Psychologen unterscheiden zwei Arten der subjektiven Wahrnehmung der Zeit unter Menschen in der modernen westlichen Kultur - die augenblickliche und die lineare Zeit. "Momentane Zeit" ist die Wahrnehmung eines unmittelbaren Moments, so wie die im Artikel erwähnten Vertreter der indianischen Stämme die Zeit wahrnehmen. So nehmen Kinder Zeit wahr, da sie mit Ereignissen für sie gefüllt ist und praktisch nicht geplant ist (ihre Zeit kann von den Eltern geplant werden, aber das Kind, das noch nicht so nachgedacht hat, weiß nicht, was morgen passieren soll und was - in einem Jahr). Daher kann sich fast jeder von uns daran erinnern, dass sich die Zeit in der Kindheit langsam hinzieht und mit zunehmendem Alter "zu beschleunigen" scheint.

Wenn wir erwachsen werden, lernen wir sozial akzeptierte "lineare" Zeitplanung. Schulkinder gewöhnen sich an die Tatsache, dass es sieben Tage in der Woche gibt, und während fünf von ihnen müssen sie zur festgelegten Zeit in der Schule sein, dass jeder Unterricht 45 Minuten dauert und ihre Reihenfolge (dh der Stundenplan) im Voraus bekannt ist. Fast sofort nehmen sie die Idee auf, dass sie in zehn Jahren aufs College gehen werden, und nach fünfzehn oder sechzehn werden sie es beenden und eine Karriere aufbauen. Ihr Leben scheint auf die Zeitlinie projiziert zu sein. Aber die Ereignisse, die im Moment stattfinden, erfassen einen Menschen manchmal so sehr, dass er die lineare Wahrnehmung der Zeit vergisst und zum "Augenblick" zurückkehrt. (Ein extremer Fall eines solchen Zustands besteht darin, sich vom gegenwärtigen Geschäft so mitreißen zu lassen,Dass es zu spät für ein Meeting ist oder ein Versprechen an jemanden vergessen wird, zeigt nur die Rückkehr zur „augenblicklichen“Zeit, in der es keine Pläne und keine vorher festgelegten Ereignisse gibt.

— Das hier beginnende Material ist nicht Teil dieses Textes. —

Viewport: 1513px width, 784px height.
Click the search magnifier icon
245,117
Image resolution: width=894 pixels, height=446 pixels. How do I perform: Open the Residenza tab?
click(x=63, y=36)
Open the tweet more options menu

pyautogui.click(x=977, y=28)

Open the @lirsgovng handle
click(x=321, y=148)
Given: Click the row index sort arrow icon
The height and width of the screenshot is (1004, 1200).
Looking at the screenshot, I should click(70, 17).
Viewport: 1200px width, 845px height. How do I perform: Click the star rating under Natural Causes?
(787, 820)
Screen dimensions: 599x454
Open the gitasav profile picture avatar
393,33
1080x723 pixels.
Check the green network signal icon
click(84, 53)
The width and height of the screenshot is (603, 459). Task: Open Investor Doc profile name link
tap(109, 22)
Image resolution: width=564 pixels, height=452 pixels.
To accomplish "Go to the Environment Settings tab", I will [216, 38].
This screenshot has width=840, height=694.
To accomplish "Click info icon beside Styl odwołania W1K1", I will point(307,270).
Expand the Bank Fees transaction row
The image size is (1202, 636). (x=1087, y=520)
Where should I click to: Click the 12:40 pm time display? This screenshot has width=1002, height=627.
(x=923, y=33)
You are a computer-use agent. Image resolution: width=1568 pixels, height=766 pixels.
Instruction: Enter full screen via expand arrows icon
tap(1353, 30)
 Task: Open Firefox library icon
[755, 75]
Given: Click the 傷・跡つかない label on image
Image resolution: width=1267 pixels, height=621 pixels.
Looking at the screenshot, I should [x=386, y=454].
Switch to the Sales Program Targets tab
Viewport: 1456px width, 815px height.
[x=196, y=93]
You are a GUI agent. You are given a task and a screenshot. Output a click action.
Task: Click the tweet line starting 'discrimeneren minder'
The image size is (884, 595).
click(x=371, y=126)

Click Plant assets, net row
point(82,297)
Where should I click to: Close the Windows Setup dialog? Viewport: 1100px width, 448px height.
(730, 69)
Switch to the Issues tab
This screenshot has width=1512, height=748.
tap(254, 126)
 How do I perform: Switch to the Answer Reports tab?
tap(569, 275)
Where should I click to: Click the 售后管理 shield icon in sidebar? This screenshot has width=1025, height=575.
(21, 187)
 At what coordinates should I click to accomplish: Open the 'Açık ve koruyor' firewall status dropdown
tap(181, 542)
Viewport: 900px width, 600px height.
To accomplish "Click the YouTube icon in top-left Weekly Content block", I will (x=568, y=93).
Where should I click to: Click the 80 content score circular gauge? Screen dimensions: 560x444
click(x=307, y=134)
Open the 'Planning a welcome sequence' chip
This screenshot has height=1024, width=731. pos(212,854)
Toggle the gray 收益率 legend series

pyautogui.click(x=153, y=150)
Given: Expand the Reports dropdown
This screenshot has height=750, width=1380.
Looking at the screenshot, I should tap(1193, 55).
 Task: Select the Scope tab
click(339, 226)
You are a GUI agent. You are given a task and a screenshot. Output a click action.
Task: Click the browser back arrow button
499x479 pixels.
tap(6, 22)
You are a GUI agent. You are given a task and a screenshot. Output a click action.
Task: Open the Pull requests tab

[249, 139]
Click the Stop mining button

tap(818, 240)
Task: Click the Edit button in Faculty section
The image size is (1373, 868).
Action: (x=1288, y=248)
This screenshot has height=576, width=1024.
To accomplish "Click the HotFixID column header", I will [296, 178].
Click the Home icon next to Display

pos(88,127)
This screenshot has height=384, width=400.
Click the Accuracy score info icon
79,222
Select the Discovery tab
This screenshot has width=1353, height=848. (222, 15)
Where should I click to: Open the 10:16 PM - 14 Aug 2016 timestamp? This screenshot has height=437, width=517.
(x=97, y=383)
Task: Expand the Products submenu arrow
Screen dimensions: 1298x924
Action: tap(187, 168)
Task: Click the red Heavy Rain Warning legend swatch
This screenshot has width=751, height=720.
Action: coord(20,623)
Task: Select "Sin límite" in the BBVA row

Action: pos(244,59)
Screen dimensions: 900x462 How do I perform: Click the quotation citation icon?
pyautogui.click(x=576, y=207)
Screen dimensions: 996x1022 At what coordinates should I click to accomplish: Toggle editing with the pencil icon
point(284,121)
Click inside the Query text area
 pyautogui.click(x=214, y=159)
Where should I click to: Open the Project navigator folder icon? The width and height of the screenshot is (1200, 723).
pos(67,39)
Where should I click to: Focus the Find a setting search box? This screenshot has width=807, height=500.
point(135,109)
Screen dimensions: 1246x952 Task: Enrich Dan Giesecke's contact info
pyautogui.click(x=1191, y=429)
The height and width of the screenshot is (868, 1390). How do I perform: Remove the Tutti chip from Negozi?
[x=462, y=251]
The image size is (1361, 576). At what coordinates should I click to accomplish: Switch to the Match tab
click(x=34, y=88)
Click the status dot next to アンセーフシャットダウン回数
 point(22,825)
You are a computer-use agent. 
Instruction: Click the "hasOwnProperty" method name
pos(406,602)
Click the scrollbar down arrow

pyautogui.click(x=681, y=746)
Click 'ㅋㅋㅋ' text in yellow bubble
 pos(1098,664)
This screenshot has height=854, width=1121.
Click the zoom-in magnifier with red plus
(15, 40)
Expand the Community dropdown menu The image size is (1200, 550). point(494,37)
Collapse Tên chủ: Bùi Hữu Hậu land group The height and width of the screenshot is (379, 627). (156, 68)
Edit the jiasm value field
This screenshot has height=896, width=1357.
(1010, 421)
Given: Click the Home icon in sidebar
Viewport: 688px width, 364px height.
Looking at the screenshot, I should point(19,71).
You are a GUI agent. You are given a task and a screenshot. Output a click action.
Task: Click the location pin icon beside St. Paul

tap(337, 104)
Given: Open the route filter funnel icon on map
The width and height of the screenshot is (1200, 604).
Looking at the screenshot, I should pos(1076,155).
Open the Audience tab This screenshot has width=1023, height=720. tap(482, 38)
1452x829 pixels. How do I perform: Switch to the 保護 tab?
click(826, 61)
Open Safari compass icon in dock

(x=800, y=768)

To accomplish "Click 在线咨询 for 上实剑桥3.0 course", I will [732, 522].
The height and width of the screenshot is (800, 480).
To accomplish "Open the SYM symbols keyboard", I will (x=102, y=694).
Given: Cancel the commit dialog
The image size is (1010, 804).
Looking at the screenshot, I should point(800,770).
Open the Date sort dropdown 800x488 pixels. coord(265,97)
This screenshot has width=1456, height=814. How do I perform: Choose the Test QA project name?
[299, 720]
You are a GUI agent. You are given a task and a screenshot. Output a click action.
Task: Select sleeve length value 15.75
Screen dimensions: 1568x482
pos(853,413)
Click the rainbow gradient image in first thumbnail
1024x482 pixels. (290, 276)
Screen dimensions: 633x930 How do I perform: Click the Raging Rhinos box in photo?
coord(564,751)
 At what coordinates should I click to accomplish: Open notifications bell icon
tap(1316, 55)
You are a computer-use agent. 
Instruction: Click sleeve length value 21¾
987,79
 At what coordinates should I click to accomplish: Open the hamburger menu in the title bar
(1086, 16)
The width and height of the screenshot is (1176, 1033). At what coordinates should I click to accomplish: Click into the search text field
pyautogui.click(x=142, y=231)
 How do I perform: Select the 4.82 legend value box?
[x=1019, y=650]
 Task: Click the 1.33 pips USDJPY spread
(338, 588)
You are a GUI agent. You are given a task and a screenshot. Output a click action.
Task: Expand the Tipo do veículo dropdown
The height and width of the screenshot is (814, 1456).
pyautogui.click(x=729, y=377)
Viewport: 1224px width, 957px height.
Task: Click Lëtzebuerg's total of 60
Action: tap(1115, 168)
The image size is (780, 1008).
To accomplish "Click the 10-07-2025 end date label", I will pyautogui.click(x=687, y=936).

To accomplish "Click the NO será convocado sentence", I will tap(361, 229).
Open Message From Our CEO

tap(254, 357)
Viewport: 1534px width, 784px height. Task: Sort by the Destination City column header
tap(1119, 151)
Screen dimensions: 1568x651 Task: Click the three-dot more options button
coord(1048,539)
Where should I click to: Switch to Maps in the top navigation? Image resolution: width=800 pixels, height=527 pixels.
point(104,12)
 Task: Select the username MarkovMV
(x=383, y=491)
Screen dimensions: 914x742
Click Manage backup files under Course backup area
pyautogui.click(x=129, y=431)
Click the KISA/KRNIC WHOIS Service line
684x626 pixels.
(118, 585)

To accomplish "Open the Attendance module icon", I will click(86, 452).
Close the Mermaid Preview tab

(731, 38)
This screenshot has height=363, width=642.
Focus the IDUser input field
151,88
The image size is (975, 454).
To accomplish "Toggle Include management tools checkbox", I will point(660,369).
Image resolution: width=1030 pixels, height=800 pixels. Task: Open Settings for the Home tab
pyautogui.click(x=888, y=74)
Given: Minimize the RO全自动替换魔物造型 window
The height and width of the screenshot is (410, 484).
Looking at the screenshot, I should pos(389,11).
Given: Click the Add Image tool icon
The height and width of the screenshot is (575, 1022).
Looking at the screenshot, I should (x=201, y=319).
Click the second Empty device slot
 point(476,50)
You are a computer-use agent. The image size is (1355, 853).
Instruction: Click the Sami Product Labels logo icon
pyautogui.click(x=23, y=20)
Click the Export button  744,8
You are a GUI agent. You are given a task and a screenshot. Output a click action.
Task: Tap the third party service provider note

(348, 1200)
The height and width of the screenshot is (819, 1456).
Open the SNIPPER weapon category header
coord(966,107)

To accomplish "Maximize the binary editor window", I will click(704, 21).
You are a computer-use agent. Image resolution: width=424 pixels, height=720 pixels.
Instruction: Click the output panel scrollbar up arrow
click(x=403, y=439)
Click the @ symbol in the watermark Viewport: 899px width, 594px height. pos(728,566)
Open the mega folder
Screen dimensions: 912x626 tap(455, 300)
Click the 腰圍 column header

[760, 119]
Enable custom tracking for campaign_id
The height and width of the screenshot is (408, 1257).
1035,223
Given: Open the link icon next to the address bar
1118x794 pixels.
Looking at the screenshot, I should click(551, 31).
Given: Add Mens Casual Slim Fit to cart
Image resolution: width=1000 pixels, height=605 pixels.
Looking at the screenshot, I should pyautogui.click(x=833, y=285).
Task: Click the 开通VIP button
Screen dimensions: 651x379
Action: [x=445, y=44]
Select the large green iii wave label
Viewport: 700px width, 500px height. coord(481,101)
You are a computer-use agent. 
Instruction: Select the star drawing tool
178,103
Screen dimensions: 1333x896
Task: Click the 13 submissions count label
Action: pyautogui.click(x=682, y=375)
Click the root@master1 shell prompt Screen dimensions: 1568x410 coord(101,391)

Das beste Beispiel dafür, dass die zyklische Wahrnehmung der Zeit in unseren Köpfen erhalten geblieben ist, ist natürlich die Tradition, die Ankunft des neuen Jahres und unseren Geburtstag zu feiern, sowie die Bedeutung, die wir den wechselnden Jahreszeiten beimessen. „Der Frühling (Sommer, Winter, Herbst) ist also gekommen“, bemerken wir und schauen aus dem Fenster. Und egal wie abgedroschen dieses Thema ist, aus irgendeinem Grund ruft es immer eine Antwort von jedem Gesprächspartner hervor. Sogar diejenigen, die neben dem Wetter etwas zu erzählen haben. Und das neue Jahr und unser eigener Geburtstag (der in der Tat das persönliche Neujahr eines jeden von uns ist) werden normalerweise als etwas Feierliches gefeiert - unabhängig davon, wie erfolgreich und angenehm wir das vergangene Jahr betrachten (ob persönlich oder im Kalender). Der Hauptvorteil dieser Feiertage ist ihre Wiederholung, die Tatsache, dass sie unabhängig von irgendetwas kommen,werden in regelmäßigen Abständen wiederholt. Wir haben uns diese Angewohnheit von unseren heidnischen Vorfahren geliehen, die den Göttern und Geistern für jeden Wechsel der Jahreszeit gedankt haben (in der Hoffnung jedoch, dass die nächste erfolgreich sein würde - da wir uns gegenseitig „Glück im neuen Jahr“wünschen).

Es stellt sich heraus, dass die Zeitwahrnehmung des modernen Europäers eine Art "Schichtkuchen" auf unterschiedliche Weise ist, der während der kulturellen Entwicklung der Menschheit gemeistert wird. Was überhaupt nicht schlecht ist: Eine Vielzahl von Verhaltensweisen und Wahrnehmungen erhöht immer die Anpassungsfähigkeit. Wenn Sie wissen, dass Zeit auf unterschiedliche Weise wahrgenommen und behandelt werden kann, können Sie außerdem die Art und Weise auswählen, die zu Ihnen persönlich passt. Was ist, wenn Sie im Herzen ein Amondava-Indianer sind?